Mary was blessed—“the most blessed among women”—but she wasn’t blessed with wealth, power, a palatial home, a closet full of clothes, or sateen sheets. Her life was hard. Only a few years after her son was born, she fled as a refugee to Egypt because Herod was slaughtering children in his vicious search to end the life of her baby. When she returned to Nazareth, rumors must have swirled in the air surrounding the unusual circumstances of her pregnancy. She was poor and disenfranchised, making a home with a carpenter under the oppression of an empire that didn’t respect her faith or her freedom and that taxed the Jewish people mercilessly.
But Mary was blessed. She was blessed because she carried the light of the world in her womb. She was blessed because she mothered the One who would sacrifice himself to rescue hearts stained by sin. She was blessed because she witnessed the Lord’s salvation. She was blessed because the sword that pierced her own soul would also heal it.

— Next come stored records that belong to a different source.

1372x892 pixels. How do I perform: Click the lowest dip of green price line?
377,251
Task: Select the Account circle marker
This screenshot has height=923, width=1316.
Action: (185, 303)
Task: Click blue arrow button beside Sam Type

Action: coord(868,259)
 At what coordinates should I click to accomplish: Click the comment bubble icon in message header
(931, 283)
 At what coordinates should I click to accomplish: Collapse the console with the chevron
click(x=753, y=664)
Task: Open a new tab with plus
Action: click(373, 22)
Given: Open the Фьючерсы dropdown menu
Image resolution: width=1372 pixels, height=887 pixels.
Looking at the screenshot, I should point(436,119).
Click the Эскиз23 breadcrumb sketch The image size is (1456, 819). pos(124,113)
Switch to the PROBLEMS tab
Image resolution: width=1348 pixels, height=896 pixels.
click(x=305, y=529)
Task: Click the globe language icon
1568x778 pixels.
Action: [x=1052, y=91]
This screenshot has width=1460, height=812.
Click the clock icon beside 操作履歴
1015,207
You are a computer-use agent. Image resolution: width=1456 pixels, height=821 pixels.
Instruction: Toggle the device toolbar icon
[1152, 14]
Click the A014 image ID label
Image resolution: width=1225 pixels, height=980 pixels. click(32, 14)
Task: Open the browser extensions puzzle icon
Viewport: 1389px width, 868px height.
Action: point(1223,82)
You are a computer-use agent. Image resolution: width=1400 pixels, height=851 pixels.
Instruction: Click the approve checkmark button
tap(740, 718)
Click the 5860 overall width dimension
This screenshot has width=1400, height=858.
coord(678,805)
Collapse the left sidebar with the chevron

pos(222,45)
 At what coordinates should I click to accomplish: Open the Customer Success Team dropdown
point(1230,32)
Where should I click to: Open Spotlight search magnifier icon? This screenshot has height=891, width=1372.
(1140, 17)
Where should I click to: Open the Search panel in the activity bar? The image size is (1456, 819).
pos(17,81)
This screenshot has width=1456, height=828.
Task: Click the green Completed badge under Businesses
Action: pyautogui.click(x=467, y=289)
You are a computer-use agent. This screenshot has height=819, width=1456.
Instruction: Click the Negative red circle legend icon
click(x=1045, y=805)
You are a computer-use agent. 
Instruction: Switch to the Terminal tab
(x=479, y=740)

If we look at the conclusion of Elizabeth’s blessing, we realize that Mary was blessed because she believed: “Blessed is she who believed that there would be a fulfillment of what was spoken to her from the Lord.” Mary was blessed because she was a woman of faith who could look beyond the present sorrow and believe that a light would dawn.
A blessing broke her heart. Then the same blessing redeemed it.
If we learn anything from Mary, it should be that a blessed life is not one free from painful experiences. A blessed life is being with Jesus in the middle of them. Being blessed doesn’t mean there won’t be tears; it means being with the One who will one day wipe them all away.
This is just wonderful. Thank you, Tina!
Christy, coming from you, that means a whole lot. Peace and joy to you and yours this Christmas!
Thanks for sharing this Tina. It was enlightening to walk in Mary’s steps through your words and ponder more deeply how she was blessed among women.
So thankful it was meaningful to you, Laura. Peace this Christmas!